Bill & Julie and Bob & Ann headed home on Wednesday. Maija, Gail, and Al spent the afternoon at the WW2 Museum. We saw the “ 4D” movie about the war narrated by Tom Hanks, we followed the Road to Berlin exhibits, and we visited the US Freedom Pavilion. The movie might be informative to younger people, who do not know much about World War 2, but its shaking seats and bright light flashes did not compensate for the lack of detail. The Road to Berlin exhibits were good. They provided a lot of information, including personal information about some of the soldiers. The exhibits were honest, including informing us about the mistaken decisions that resulted in US bombs leveling the 6th century abbey at Monte Cassino. The vehicles and planes in the US Freedom Pavilion left us to think about the soldiers who used them.

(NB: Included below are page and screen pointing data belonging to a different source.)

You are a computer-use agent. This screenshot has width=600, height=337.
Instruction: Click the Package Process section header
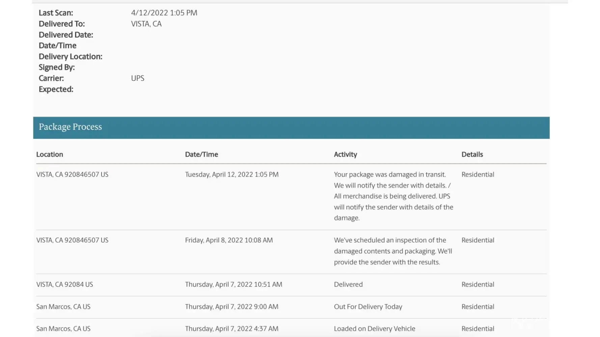(70, 127)
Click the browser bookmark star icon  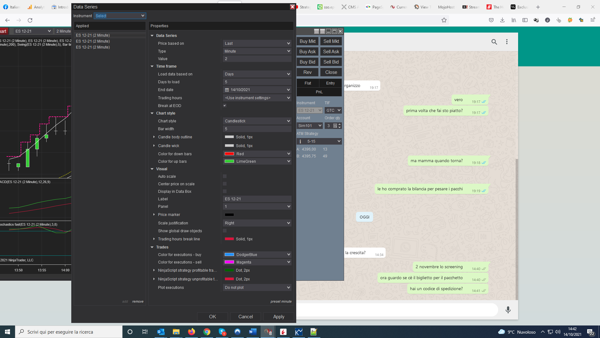(x=444, y=20)
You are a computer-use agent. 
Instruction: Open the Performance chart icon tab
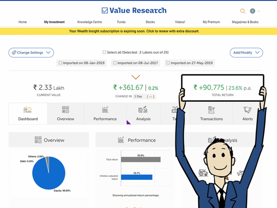click(x=105, y=110)
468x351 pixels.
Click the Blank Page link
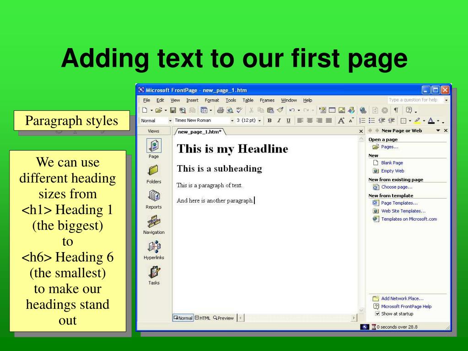[x=392, y=163]
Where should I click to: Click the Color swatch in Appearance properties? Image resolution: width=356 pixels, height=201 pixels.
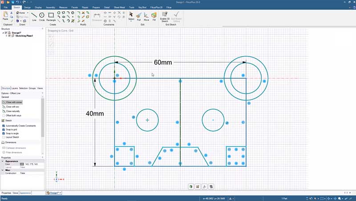pos(21,164)
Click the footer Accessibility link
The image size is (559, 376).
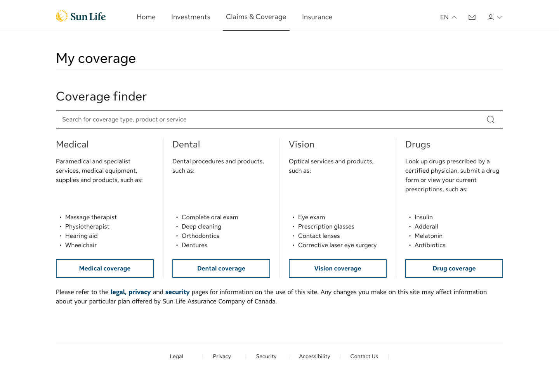tap(314, 357)
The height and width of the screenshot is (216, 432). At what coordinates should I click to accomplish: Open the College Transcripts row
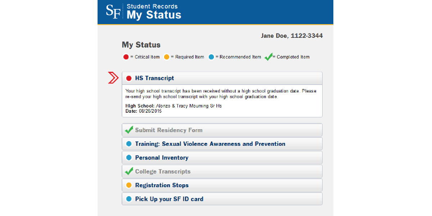[x=222, y=171]
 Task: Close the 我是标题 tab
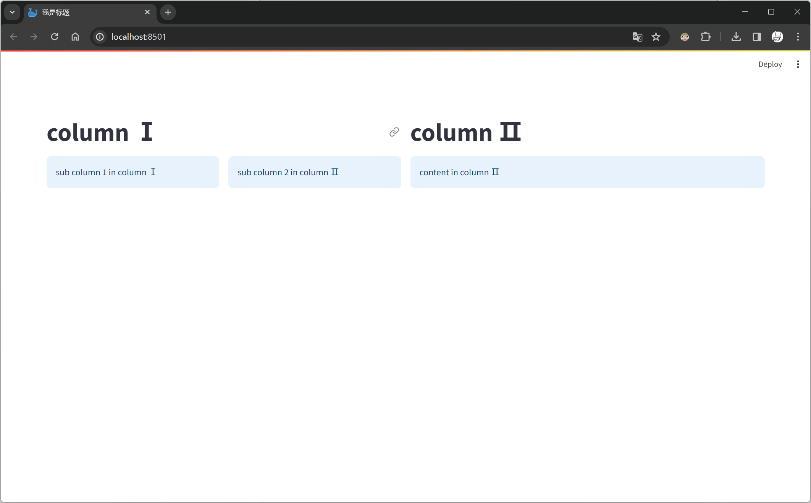[147, 12]
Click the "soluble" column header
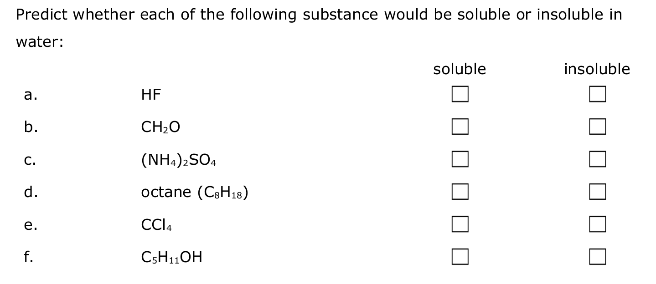Screen dimensions: 656x284 [x=460, y=69]
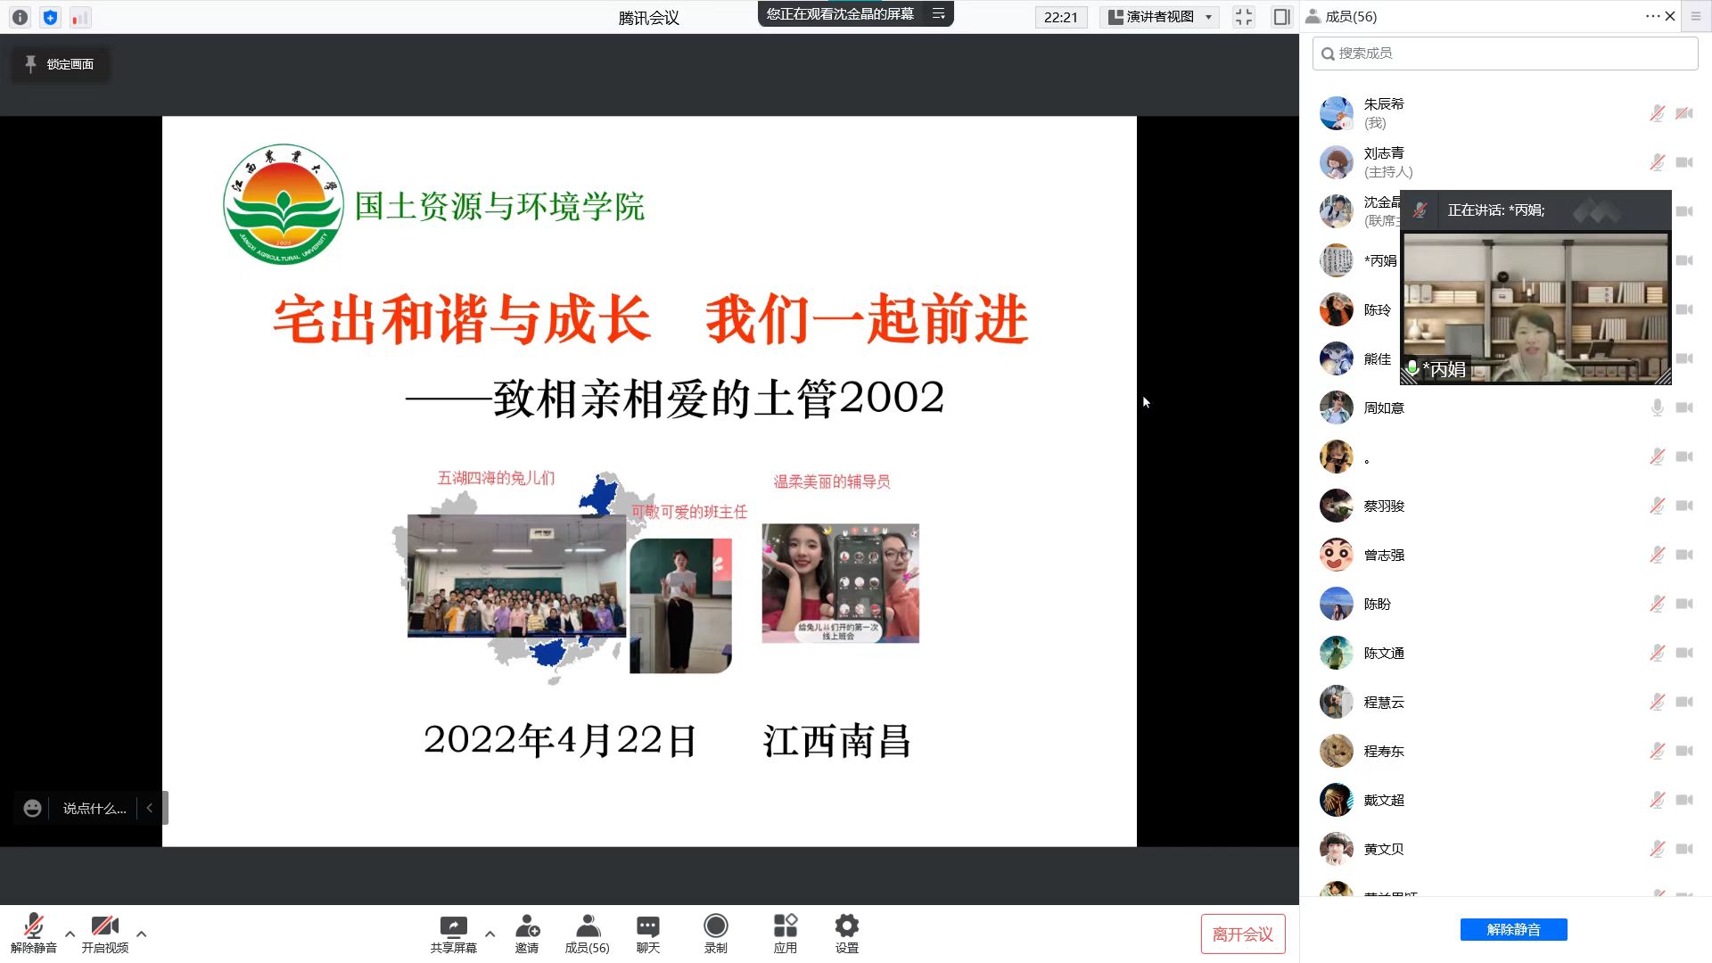
Task: Click the blue 解除静音 button in members panel
Action: tap(1513, 929)
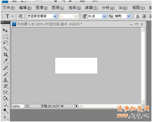This screenshot has height=122, width=152.
Task: Enable center align text option
Action: coord(144,16)
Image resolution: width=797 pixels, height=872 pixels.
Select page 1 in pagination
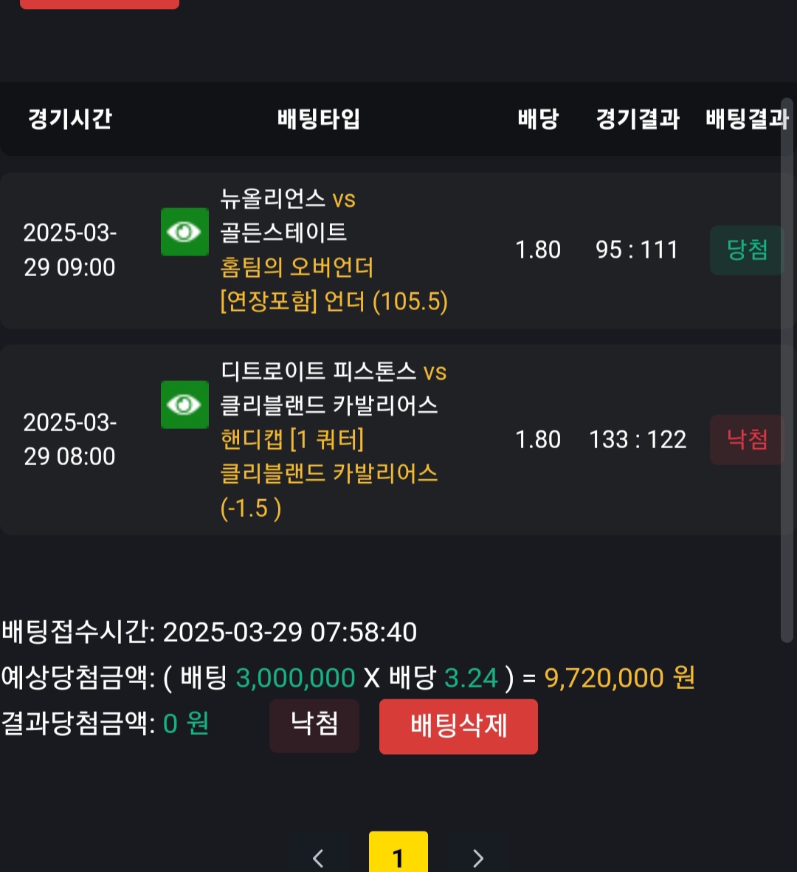tap(399, 855)

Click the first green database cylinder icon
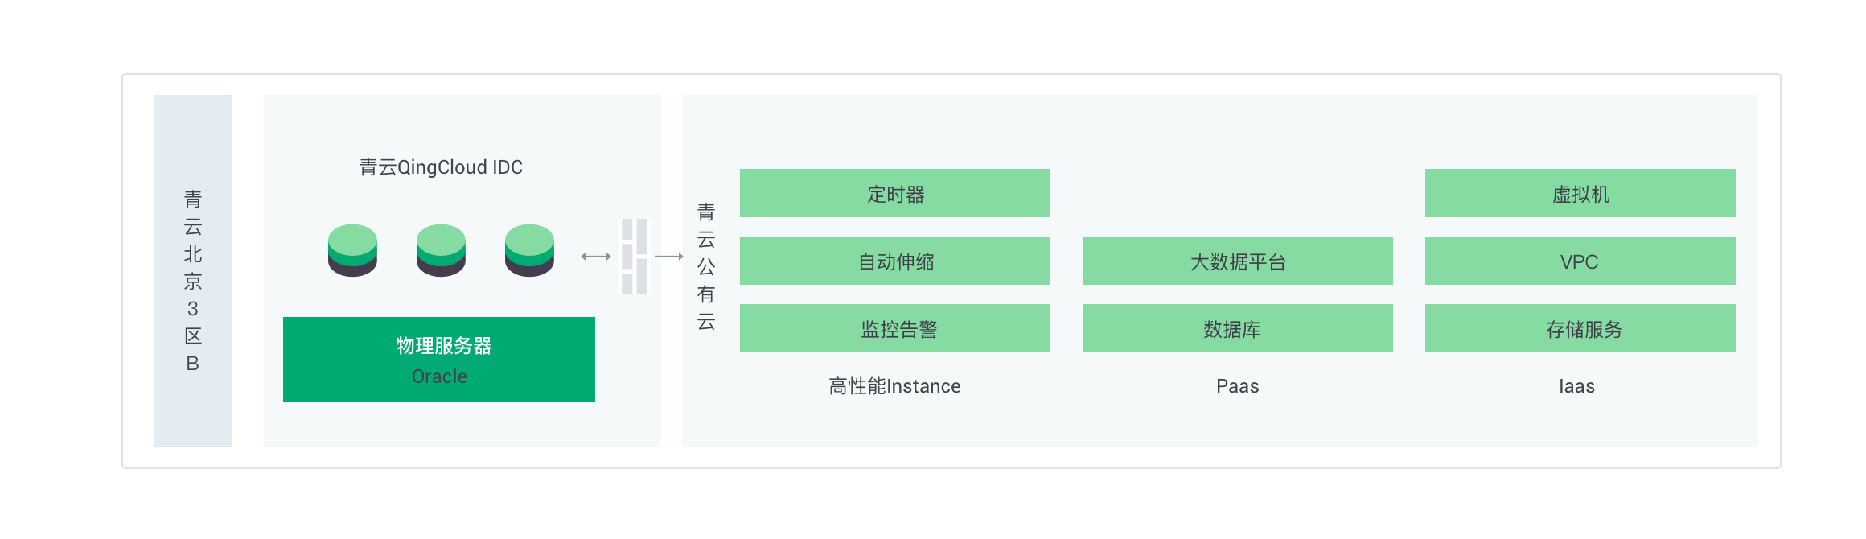[x=352, y=250]
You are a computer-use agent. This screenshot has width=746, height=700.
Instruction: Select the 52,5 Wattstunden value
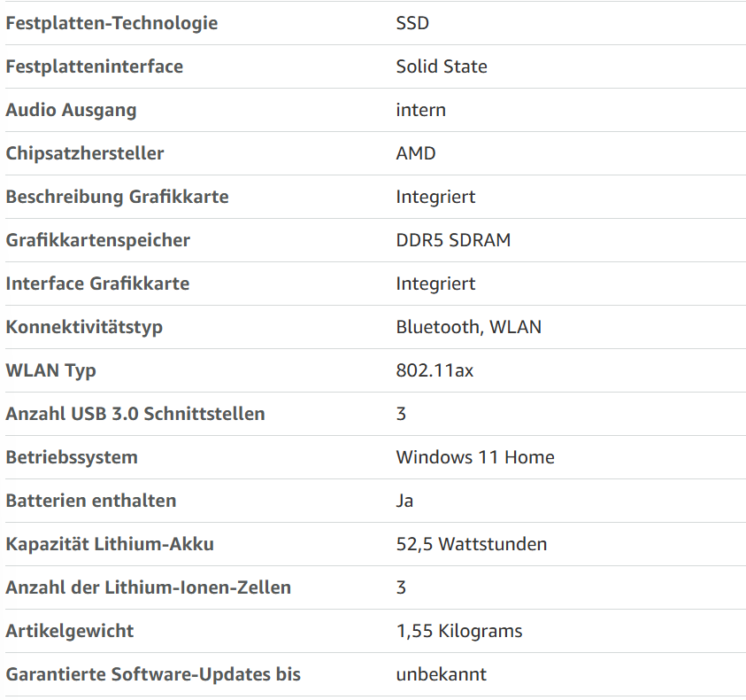pyautogui.click(x=472, y=544)
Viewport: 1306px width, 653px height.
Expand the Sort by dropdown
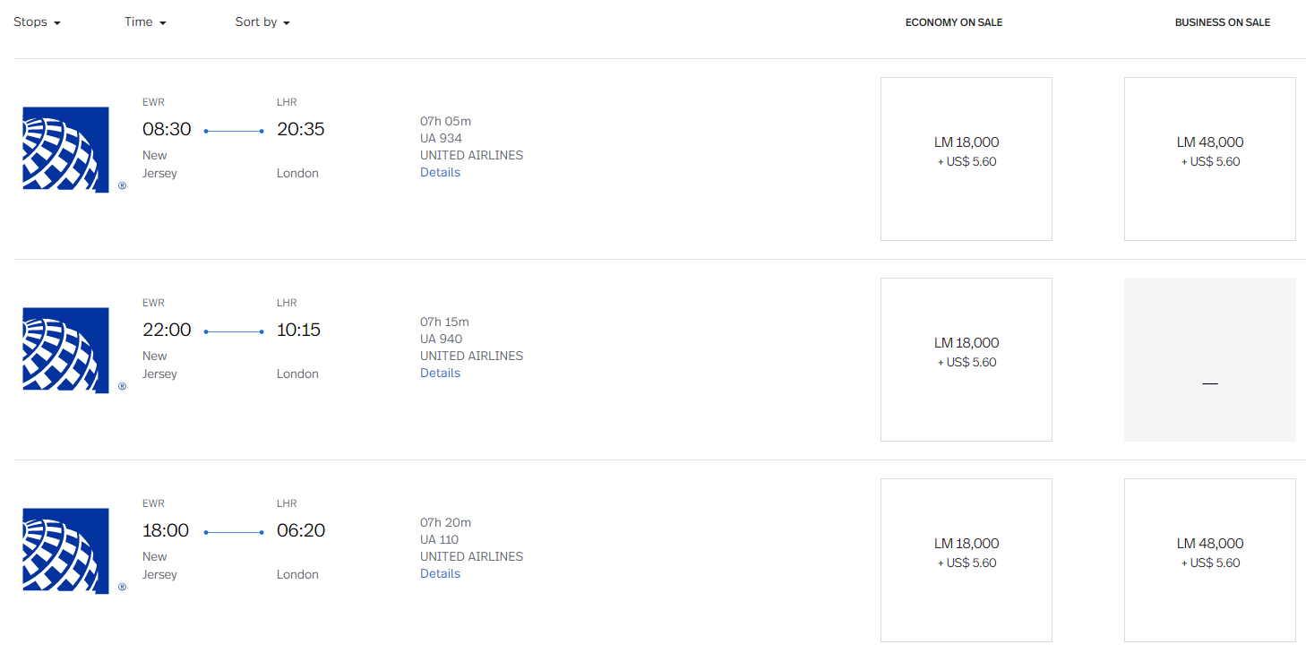[x=262, y=21]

My Gal Sal, a B-17 salvaged from the Greenland ice cap

Maja and Gail in the US Freedom Pavilion of the WW2 Museum


The weekend after the MinnClan left New Orleans, Hurricane Nate hit the Gulf Coast. Only an inch of rain was dropped in New Orleans, but we were glad to have missed even that.

Maija, Gail, and Al stayed at a motel across from the airport after their last day in New Orleans. The next morning a man came into the breakfast room while they were eating breakfast and right after there had been a report on the TV about the Las Vegas shootings. He was accompanied by a woman but she soon left. He pulled a sheath out of his waistband and began talking to us incoherently. Then he extracted a knife with about a foot-long, double-edged blade from the sheath. It did not look very sharp but still looked dangerous. He cornered the breakfast room attendant at the door to her room and began whispering at her. Gail went to the check-in desk to report the danger and Al stayed to watch him. He did not wave the knife at the attendant but it still was threatening. Before any authorities showed up, the woman he was with returned, the guy put the knife away, and they left. The attendant said that the couple had been coming in for about a week, but he had not had the knife before. We never saw any authorities but the attendant said that the front desk clerk had come to talk with her.